Una
anécdota leída en alguna parte: varios visitantes del Guggenheim de Bilbao contemplan
una silla con la concentración reverencial de quien intenta descifrar las honduras
de una obra de arte moderno. En eso llega un bedel que se sienta y abre el "Marca".
Semejante confusión acaba de sufrirla una limpiadora del Tate, en Londres, que
encontró en una sala una bolsa de basura y claro, la tiró. Hubo que rescatarla
del vertedero -la bolsa, no a la limpiadora- porque al parecer no era basura,
sino, un montaje de enorme importancia artística y título absolutamente pedante.
Tengo que decirle a Claudio, mi portero, la próxima vez que me lo encuentre
en el ascensor sacando la basura, que aunque él no lo sepa es un iconoclasta que
está destruyendo nada menos que una "Nueva creación de la primera presentación
pública de un arte autodestructivo". Cágate.
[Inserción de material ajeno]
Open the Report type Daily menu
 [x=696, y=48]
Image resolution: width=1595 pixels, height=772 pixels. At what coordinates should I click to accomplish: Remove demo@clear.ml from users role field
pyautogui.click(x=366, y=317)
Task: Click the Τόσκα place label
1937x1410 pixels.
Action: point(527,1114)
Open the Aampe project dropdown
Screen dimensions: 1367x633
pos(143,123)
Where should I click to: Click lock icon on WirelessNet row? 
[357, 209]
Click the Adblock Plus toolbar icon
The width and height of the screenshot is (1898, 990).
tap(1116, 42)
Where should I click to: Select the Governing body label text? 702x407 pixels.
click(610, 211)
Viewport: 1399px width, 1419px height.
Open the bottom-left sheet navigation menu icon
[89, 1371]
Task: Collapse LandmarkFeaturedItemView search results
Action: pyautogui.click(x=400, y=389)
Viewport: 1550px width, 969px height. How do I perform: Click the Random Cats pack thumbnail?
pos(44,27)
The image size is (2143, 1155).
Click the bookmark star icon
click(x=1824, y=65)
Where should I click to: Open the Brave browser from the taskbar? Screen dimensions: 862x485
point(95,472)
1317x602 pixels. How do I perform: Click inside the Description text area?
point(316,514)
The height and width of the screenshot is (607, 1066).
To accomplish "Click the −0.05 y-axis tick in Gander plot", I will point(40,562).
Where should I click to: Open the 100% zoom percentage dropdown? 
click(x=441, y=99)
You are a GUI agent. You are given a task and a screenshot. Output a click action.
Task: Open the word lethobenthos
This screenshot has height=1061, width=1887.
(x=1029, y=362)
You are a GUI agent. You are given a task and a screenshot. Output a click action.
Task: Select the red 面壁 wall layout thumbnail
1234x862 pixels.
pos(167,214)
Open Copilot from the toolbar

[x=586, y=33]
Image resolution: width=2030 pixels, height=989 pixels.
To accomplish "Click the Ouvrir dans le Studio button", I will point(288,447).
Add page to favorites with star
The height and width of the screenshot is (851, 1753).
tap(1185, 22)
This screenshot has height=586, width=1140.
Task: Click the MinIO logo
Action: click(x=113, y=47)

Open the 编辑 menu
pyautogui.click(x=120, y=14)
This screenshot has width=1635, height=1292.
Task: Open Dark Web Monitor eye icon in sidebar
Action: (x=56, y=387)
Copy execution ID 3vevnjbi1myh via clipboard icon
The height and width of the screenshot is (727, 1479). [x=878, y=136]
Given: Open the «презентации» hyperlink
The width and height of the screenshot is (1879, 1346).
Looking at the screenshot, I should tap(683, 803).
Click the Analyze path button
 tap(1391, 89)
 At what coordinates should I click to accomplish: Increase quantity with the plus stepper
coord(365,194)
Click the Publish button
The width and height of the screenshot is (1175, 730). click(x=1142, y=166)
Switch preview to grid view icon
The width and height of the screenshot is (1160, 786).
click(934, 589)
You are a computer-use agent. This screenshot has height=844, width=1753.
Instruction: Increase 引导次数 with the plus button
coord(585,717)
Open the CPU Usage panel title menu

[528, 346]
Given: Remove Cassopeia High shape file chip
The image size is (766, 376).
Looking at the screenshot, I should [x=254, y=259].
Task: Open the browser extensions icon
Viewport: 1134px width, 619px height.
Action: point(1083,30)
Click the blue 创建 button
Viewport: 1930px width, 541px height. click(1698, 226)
Y Claudio tirándolo al cubo, así
este hombre nunca se nos va a hacer elite cultural, con la de canapés que se comen,
cuando se es elite cultural. El arte moderno -¿no debería decirse arte moderna?-
suele prestar coartada a bodrios ennoblecidos como obras que nadie se atreve a
refutar por no desafiar el canon impuesto.
En "La deshumanización del
arte", Ortega dice que lo único que el espectador no puede soportar es sentirse
inferior a una obra -a lo que viene presentado como una obra- no comprendiéndola.
Dos formas hay de no sentirse inferior a una obra. Una, negándola, es decir, atreviéndose
a tirarla al cubo de los desperdicios, como la limpiadora del Tate, libre de prejuicios
y de convenciones porque no aspira a ingresar en la elite cultural: sólo ve una
bolsa de basura de igual forma que habría visto al rey desnudo. Pero hay obras/fraude
que vienen tan avaladas por la crítica, tan entronizado su autor por el canon
comercial, que negarlas resulta demasiado audaz y entonces, con tal de no ser
inferior a ella, no queda sino aceptarla: a ver si diciendo que esto es una bolsa
de basura quedo como un tonto. De este complejo del espectador vive el arte moderno,
pero también la literatura: hay obras tan impuestas por el canon que nadie tiene
cojones para tirarlas al cubo de basura.